Hello all, long time no speak, can anyone tell me of the site as you exit the Caen port (on a rondabout I think). Lastyear stayed beside the autoruote and wifey wasn"t pleased!!! BTW coming off the boat at 8:30 ish.Thanks in advance.Pablo.


----------



## Jean-Luc (Jul 21, 2005)

hi Pablo, this time last year we used this site www.camping-ariane.com its very convenient to the route between the ferry port at Ouistreham and Caen, also close to the Pegasus Bridge memorial sould you wish to visit.

Regards
Colin


----------



## olley (May 1, 2005)

How about one of you guys putting it in the campsite D/B then? with an RV endorsement. I am sure other members would find it very useful.  

Olley


----------



## olley (May 1, 2005)

Hi Jean just had a look and I don't think thats the one, this one sounds more like it according to the directions that Pablo gave: 
Camping Les Pommiers 
Parc Municipal Rue De La Haie Breton 
Route de Caen
Ouistreham
Normandy 
14150

Don't appear to have a website but ukcampsite have a few details. http://www.ukcampsite.co.uk/sites/details.asp?revid=3858&map=on

Olley


----------



## krull (Jul 22, 2006)

Caen.

There is a lovely camping car aire just off the end of the main beach.
There is the public car park adjcaant to the ferry terminal where plenty of campers park.
There is the road along the opposite side of the river, opposite the ferry terminal, agin plenty of campers overnight (or longer) there.

I am sorry but I can't say how suitable any of these are for an RV. The nearest access accross the river is via a swing bridge with a weight limit, but not sure how much.


----------



## Jean-Luc (Jul 21, 2005)

Sorry to add to the confusion guys but the site I mentioned in my original reply was NOT the one we stayed at. I should have said Les Capucines (N49.237938 W0.257264) in Ranville. 'Twas the one I described.

Regards
Colin


----------



## teensvan (May 9, 2005)

Hi 

There is an aires at the port of Ouistreham we used it last year. It does get busy. May be tight if you are over 30 foot. GPS N49.17.258 W000.14.998.

steve & ann. ----- teensvan


----------



## billym (Dec 17, 2005)

Les Pommiers is the site on the way out of Ouisterham.

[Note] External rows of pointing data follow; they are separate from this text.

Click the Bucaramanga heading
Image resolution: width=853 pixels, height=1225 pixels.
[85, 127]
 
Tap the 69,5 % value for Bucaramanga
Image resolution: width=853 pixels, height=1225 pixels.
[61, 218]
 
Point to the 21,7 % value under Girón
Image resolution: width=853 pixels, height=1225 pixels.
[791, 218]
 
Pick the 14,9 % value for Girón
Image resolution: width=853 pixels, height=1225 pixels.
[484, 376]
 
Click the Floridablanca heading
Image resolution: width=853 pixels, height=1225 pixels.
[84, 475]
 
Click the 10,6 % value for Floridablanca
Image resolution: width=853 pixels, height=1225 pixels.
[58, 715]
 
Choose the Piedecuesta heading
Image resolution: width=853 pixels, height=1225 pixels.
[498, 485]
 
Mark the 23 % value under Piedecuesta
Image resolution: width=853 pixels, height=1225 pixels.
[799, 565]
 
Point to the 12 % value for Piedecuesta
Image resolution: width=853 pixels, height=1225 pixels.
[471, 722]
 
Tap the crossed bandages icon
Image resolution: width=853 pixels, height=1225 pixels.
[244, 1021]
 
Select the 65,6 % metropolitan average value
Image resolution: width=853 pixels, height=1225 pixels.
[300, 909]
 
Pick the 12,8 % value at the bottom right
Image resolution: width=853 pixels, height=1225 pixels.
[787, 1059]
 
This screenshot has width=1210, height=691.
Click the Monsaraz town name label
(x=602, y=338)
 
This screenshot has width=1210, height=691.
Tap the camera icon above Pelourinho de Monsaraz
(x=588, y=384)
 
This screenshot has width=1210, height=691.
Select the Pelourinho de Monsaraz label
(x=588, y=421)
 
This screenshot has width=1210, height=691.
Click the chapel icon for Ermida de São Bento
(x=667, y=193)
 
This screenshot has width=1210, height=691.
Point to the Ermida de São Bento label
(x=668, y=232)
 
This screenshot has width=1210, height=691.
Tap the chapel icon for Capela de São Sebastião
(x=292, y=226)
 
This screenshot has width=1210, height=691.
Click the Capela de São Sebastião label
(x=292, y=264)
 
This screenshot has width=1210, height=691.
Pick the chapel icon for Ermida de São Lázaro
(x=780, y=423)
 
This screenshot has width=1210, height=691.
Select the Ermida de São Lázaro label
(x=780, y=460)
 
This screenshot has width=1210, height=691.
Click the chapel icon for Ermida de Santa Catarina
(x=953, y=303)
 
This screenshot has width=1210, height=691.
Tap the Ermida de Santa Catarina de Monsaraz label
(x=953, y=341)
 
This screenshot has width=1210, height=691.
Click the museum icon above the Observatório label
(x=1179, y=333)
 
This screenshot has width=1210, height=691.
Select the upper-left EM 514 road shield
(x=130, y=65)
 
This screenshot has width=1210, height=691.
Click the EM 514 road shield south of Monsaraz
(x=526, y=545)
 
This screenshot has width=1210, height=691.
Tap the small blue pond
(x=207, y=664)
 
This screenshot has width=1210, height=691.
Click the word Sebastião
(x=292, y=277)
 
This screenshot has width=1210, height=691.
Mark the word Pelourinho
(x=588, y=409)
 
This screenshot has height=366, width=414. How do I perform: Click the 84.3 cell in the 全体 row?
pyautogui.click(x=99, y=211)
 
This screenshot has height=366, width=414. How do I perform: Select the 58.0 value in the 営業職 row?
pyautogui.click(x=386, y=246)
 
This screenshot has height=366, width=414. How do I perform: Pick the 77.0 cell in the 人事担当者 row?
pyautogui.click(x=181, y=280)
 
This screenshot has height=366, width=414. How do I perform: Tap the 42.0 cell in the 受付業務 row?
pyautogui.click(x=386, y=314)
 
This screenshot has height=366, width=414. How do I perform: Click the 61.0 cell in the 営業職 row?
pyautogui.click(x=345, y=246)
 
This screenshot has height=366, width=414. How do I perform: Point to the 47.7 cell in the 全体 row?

Open all year it is a bit of a dump but is suitable for large RVs.

The aire is OK for RVs just so long as there are not many other motorhomes on it.


----------



## 101405 (Oct 15, 2006)

*Caen*

Caen -con ! my dad spent many a night outside caen trying to get the Germans to surrender . one hell of a battle His tank got hit but he did come home , lots of parking around port.


----------



## pablo (Feb 8, 2007)

Thanks Olly , I think that"s the one


----------